Anyway, now that I have made myself an excuse, let’s get to the Heart of Winter.
The world dies during the last days of December; the world in the north is at its darkest, its coldest. The days grow shorter and shorter, the nights longer until Darkness wins. Or so it seems. In those dark cold nights, everything is not dead, but sleeping. Waiting for the sun to finally return to the land, warm up the ice covered landscape, and bring life back to the world. From the 23-25th or so, families are together, eating from the bounty of the year, staying warm. Drinking chocolate and egg nog and brandy laced awesomeness. But it doesn’t start in December, when the Darkness and Ice is at its strongest, it starts earlier, in the middle of November, when the coming reign of ice is already apparent.
In Germany, as a kid, we started the Christmas season on November 11th, and ended on February 11th or so. Partly due to the story of the Three Kings crossing the deserts to meet the newborn Christ, mostly due to the way things were celebrated millennia ago when darkness fell for three months, rising only with the spring.
So when the nights start growing cold, we prepare for the longest night of the year.
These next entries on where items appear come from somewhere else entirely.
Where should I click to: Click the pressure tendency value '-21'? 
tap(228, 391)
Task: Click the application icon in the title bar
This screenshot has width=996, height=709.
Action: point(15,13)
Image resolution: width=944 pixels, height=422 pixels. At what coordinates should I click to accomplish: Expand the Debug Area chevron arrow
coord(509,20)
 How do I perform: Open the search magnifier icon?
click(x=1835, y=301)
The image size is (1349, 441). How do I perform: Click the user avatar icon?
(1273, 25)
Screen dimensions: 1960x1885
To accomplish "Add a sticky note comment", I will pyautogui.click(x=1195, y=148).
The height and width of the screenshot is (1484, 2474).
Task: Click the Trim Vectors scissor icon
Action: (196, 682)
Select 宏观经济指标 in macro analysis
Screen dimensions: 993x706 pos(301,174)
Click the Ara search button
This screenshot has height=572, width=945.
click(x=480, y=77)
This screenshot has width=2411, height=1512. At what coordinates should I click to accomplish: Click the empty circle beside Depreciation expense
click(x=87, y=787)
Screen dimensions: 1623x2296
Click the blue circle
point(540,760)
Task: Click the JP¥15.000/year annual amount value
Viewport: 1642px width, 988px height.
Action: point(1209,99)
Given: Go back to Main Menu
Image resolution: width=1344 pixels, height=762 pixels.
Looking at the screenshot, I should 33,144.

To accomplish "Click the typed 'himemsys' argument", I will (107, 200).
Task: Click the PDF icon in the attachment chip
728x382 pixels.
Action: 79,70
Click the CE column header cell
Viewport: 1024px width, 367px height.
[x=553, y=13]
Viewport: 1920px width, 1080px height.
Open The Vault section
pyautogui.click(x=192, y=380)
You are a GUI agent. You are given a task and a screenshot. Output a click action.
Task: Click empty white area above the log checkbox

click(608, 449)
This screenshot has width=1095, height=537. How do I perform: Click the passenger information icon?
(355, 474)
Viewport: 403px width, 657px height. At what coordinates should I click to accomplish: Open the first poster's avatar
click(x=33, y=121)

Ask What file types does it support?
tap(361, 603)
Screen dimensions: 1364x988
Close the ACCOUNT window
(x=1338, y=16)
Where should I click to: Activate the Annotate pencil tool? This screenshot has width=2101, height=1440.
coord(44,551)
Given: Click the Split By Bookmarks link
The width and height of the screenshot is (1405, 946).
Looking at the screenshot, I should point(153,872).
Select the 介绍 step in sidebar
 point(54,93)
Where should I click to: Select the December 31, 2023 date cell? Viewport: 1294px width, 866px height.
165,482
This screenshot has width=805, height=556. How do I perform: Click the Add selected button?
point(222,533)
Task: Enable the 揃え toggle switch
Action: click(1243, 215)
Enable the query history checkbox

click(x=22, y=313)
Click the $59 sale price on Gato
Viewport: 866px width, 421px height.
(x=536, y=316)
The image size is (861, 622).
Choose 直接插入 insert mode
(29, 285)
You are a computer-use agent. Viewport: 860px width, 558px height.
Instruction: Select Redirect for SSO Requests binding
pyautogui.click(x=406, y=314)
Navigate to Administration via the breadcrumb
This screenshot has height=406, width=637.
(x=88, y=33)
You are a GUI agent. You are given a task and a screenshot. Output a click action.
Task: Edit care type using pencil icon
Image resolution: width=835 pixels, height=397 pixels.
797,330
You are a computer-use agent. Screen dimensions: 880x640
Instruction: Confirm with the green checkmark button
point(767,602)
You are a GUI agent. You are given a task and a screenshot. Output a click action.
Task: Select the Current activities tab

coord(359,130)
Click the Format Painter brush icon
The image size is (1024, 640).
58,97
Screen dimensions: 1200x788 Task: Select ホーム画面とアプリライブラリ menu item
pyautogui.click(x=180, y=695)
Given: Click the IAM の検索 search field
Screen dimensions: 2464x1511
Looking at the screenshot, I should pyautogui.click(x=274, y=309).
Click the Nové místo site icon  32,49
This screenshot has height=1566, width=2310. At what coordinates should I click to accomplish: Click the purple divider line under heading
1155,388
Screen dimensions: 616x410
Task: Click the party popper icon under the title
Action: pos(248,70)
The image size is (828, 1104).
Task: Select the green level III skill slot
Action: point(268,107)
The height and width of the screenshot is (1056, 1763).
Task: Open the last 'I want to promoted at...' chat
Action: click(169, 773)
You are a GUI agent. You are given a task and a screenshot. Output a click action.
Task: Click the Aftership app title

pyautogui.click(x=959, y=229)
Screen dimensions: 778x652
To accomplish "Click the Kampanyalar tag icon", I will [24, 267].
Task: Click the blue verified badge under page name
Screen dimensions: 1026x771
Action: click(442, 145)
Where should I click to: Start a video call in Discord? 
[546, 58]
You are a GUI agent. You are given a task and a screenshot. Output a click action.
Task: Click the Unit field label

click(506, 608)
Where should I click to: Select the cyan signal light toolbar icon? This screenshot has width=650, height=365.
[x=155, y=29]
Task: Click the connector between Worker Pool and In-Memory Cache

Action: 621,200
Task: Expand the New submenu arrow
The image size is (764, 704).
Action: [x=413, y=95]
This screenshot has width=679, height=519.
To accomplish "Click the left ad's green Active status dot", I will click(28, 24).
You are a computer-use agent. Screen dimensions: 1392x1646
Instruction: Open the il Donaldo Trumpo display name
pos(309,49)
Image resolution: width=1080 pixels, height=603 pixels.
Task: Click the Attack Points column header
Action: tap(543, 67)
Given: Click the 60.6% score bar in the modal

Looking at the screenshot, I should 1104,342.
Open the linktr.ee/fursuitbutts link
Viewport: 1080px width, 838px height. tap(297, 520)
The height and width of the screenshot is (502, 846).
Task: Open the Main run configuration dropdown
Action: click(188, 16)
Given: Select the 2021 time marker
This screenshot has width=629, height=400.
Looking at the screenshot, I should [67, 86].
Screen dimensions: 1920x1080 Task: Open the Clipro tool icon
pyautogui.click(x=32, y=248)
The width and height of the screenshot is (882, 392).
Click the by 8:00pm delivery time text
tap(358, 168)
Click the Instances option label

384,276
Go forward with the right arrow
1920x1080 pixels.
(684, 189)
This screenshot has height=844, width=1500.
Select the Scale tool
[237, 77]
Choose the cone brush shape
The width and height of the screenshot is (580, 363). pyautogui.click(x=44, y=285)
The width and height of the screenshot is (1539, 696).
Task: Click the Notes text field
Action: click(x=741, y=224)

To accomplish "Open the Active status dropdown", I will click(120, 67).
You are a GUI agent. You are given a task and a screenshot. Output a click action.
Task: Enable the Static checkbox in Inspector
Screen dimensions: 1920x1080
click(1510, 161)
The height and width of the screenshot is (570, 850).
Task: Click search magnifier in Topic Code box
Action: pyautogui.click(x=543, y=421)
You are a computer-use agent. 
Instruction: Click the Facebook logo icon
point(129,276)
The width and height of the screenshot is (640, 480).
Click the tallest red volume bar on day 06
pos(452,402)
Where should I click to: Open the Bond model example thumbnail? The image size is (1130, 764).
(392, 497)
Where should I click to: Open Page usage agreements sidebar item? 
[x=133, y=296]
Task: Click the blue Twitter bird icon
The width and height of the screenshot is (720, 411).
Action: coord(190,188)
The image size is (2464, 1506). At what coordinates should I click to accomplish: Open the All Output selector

We make some preserves. Hang some sausage. Get stocked on meats, taters, chocolate and whiskey. We get a tree in the house, to represent the eventual triumph of light over darkness – or better yet, to represent the endless struggle between light and darkness, sun and moon, ice and flowers.
So that’s why we eat pumpkins in late October and early November boys. That’s why we bake cookies and cakes and make gingerbread houses boys. To get fat for winter, and to replicate the hearth in small edible form, so we laugh at the cold and snow, instead of fear it, or hate it. That’s why we have the candles and the chocolate calendars boys, to count down the nights, till that final cold night.
And that’s why we gather on the 25th, under the tree, surrounded by a feast, with bloody mistletoe and white semen berries on our doors, to celebrate the return of the sun, the turning of the circle, the happy fact of survival.
“What’s semen Dada?”
“Yeah, and bloody what?”
“Semen is a seed, it can make babies. Mistletoe is small bush, and the berries of the bush look like blood and semen, seeds remember? And babies are made of blood and semen. So ..”
“Um. It’s stuff we put around the house like the tree and the wreath thing.”
“Ah. But what about Santa Claus Dada?”
Santa Claus. Santa is king of the Winter Sky boys, with a long white beard, a chariot drawn by reindeer, and several strong sons. He lives in the woods, surrounded by evergreens, snow, bears and fires. On Christmas, he flies across the world, reminding everyone to eat good, give presents, be happy, and have fun. Because the shortest night of the year is his favorite night. He likes the cold you see.
“Dada, that’s not at all what any of my friends say. Or what I see on TV. Or anywhere else really.”
“Yeah well. Decide which story you like best and run with it boy, now get your ass in the tub and scrub those stankin feets.”
Jesus the Jew who became a God was not born during the shortest, coldest days of the year, but that is common knowledge these days. Santa Claus could be a Jew hating monk from Turkey, a jolly German turned saint, or Coca Cola’s coup – doesn’t matter.
Getting your story down is one thing, but the ceremonies … that’s what I will need to have down next year. I remember the story only because I associate.